The democratization of analytics means that more and more people are participating, which is good. But, if you manage people who deliver reports and data analysis to your desk, it should also give you pause. To drive good decisions, you'll have to ask some hard questions and ultimately educate your staff about the many ways it is possible to lie with statistics.
Here are three ways data driven decisions can go awry.
Use bad data, old data, or not enough data
Getting the data right is the most important aspect of getting the right answers. You want to make sure that the data used is clean, fresh, and that there is enough of it.
Bad data leads to unreliable conclusions. Data analysts have to be trained to look for outliers, missing values, and duplicates-all of which skew results in different ways.
Freshness matters too. If you're using a partner's pricing data and that data is a month old, when you base your joint product offer on it, who's going to eat the difference in costs? Selecting the wrong file version is easy to do given the proliferation of data. Having enough data is also critical. Imagine a customer satisfaction survey about umbrellas that randomly selects 200 persons from Arizona and Texas. Oops. There is no such thing as a 200 person trend! What if the same analysis included two million persons by adding New England, Canada, and the United Kingdom? For decades, we used 5% data samples because the software and the computers couldn't handle the whole dataset. That isn't true anymore. Big data washes out anomalies, providing more accuracy. Mo data is mo betta.

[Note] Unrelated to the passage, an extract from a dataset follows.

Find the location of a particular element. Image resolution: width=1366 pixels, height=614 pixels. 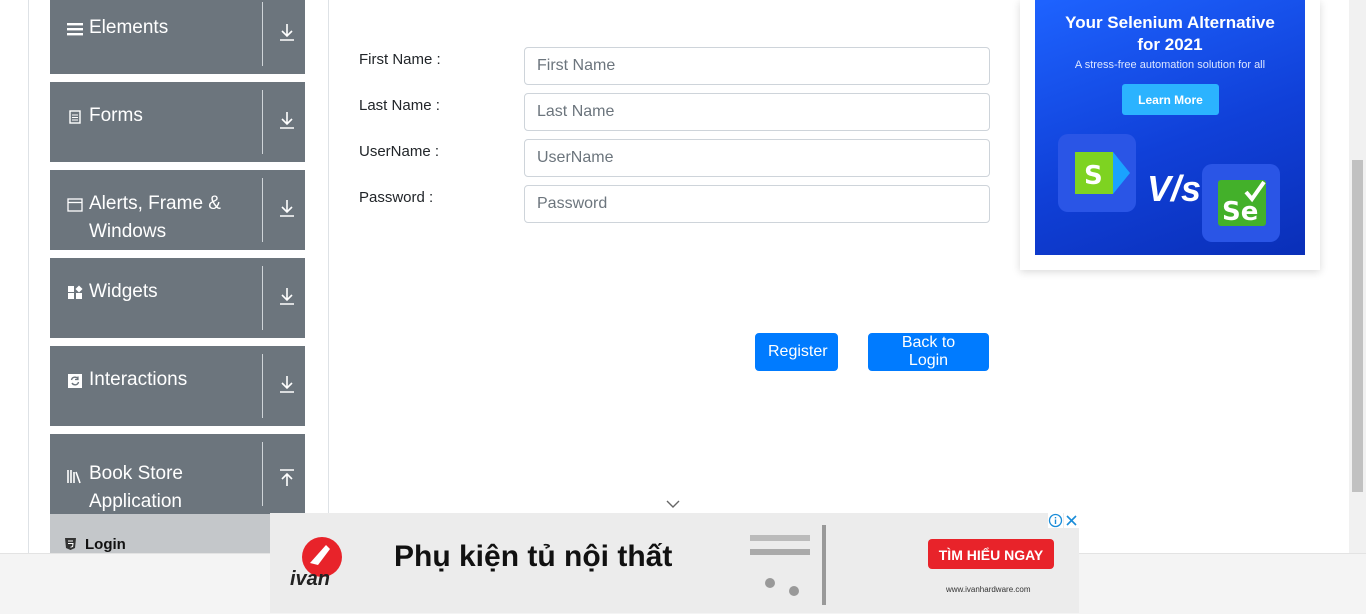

Don’t question the methods
Sometimes users apply analytics that they don't really understand or haven't fully vetted. Just because you downloaded an algorithm doesn't mean you have a good one. There are tradeoffs built into those algorithms that take scrutiny to discover. Universities can turn out new algorithms every 15 minutes. But students don't have to stand in front of an executive and be grilled about their results. When I say question analysts, I mean everyone, data scientists included. Management must depend on their smartest people. Still, if we ask, a data scientist may eventually admit, "I didn't have time to analyze enough data and could only run the A/B analysis once." Asking questions helps you know what you're dealing with. Try asking, if you had 10 more hours to work on this, how much more confident would you be of your analysis?
Use spreadsheets prolifically
Everyone uses spreadsheets and yet they are riddled with errors-up to 88% contain errors. A person uses a formula one day, and then three days later copies and pastes something that overwrites that formula. Voilà, an error is born. If you're using a spreadsheet to look at data, keep data and formulas separated. There are lots of interesting stories about this type of mistake, including a$6 billion loss at JP Morgan Chase.
Let's face it; there are lots of ways to make bad decisions. Making good data-driven decisions requires constant vigilance, some uncomfortable questioning, and a dose of ongoing education about how to use data in the right way. If your analysis is poor, your company will be poor. You'd rather not have to explain interesting stories about bad decisions at your next board meeting.